Belgium’s Flanders region is moving to fast-track approval of Tesla Full Self-Driving (Supervised), potentially making it the second European market to authorize the driver-assistance system, even as internal records reveal that several EU regulators remain skeptical of the technology’s safety claims.

Flanders Seeks Rapid Homologation
Flemish Minister of Mobility Annick De Ridder announced on Monday that she has formally requested Tesla submit its FSD documentation to the Flemish administration for review. “The file is now with my administration, which I have instructed to provide clarity by the end of the week on a possible fast-track homologation,” De Ridder wrote on X. Flanders, Belgium’s Dutch-speaking northern region, shares a border with the Netherlands — the only EU member state where Tesla’s FSD (Supervised) is currently approved and operational.
The Netherlands’ RDW vehicle authority granted Tesla type approval for FSD on April 10 under UN Regulation 171, following more than 18 months of testing and 1.6 million kilometers of European road data. Dutch Tesla owners with Hardware 4 vehicles have been driving with the system active on public roads since then. If Flanders moves forward before the EU-wide process concludes, Belgium would become the second European market where FSD is available to owners.
EU-Wide Approval Faces Headwinds
Broader European approval appears less certain.

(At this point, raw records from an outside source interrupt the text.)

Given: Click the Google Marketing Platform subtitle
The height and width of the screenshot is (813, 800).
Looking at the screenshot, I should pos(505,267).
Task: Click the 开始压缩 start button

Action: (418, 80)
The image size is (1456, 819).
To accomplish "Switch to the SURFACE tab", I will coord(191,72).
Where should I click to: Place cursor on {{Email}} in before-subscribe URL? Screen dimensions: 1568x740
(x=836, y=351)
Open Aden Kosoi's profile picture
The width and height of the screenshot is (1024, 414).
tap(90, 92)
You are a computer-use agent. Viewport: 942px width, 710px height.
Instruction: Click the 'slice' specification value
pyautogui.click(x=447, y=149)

Reuters published an exclusive analysis of internal EU regulator correspondence on Monday showing that authorities in Sweden, Finland, Denmark, and Norway have raised concerns about FSD’s safety. A Swedish Transport Agency investigator wrote in an April 15 email that he was “quite surprised” to learn Tesla permitted FSD to exceed posted speed limits, stating that such behavior should not be allowed under European traffic law.
Other regulators cited concerns about FSD’s performance on icy roads and questioned whether Tesla’s safety data, drawn predominantly from U.S. driving conditions, adequately reflects European traffic environments. Some officials also expressed frustration with what they described as Tesla’s strategy of encouraging vehicle owners to lobby their governments for faster approval.
For EU-wide approval, representatives from 55% of member states and 65% of the bloc’s population must vote yes. No vote was scheduled for this week’s Technical Committee on Motor Vehicles meeting on May 5, where Dutch officials presented the rationale behind their approval. The next committee meetings where a vote could occur are expected in July and October.
China and Global Outlook
Tesla is also working toward a broader FSD launch in China, where executives told investors during the company’s first-quarter earnings call in late April that the target is now Q3 2026 — a delay from Elon Musk’s earlier projections of February or March. Tesla has built local infrastructure including a Shanghai data center and a mapping partnership with Baidu to comply with Chinese data rules, though regulatory constraints remain. Meanwhile, FSD v14.3.2 has begun rolling out in the U.S., with Tesla continuing to iterate on the software as it pushes for approvals across multiple continents.